* THE PROBLEM:
Go through the entries below from the first line and output each one exactly, up to and including the line with "Select the Kindle".
*** DATA ***
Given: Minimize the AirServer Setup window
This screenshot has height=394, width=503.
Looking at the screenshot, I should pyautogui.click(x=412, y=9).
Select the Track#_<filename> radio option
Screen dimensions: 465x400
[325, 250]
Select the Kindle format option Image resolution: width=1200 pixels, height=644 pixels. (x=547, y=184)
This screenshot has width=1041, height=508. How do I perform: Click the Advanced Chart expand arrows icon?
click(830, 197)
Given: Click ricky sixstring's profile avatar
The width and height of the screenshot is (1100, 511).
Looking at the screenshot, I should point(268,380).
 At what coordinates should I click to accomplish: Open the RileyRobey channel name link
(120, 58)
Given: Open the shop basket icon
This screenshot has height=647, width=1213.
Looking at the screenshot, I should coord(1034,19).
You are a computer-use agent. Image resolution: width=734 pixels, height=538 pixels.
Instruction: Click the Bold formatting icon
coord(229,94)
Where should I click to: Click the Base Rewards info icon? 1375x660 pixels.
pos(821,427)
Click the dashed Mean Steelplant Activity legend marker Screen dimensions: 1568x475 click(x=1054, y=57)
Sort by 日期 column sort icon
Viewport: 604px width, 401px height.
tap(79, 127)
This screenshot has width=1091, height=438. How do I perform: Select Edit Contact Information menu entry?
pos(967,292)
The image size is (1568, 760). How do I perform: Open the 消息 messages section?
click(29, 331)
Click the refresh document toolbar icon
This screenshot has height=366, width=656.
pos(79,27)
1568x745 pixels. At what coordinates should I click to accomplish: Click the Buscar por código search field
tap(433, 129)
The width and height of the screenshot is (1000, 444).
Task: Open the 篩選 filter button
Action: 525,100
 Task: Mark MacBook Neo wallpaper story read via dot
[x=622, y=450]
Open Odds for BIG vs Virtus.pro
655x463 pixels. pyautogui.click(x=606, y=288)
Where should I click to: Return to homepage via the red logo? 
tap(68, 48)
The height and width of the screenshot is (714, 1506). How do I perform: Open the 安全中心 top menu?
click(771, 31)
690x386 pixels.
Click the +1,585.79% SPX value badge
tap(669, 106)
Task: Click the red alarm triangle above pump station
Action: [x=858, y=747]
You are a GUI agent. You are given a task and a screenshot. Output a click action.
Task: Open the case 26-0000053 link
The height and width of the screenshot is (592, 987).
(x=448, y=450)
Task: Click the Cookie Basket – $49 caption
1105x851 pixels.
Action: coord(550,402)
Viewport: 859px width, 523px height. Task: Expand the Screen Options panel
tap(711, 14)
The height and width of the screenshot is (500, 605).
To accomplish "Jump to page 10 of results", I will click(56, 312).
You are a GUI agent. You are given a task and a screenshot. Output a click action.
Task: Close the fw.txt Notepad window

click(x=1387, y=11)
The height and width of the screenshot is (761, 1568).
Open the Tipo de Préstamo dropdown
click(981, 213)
*** End of DATA ***
* PROBLEM SOLUTION:
Given: Minimize the AirServer Setup window
This screenshot has height=394, width=503.
Looking at the screenshot, I should pyautogui.click(x=412, y=9).
Select the Track#_<filename> radio option
Screen dimensions: 465x400
[325, 250]
Select the Kindle format option Image resolution: width=1200 pixels, height=644 pixels. (x=547, y=184)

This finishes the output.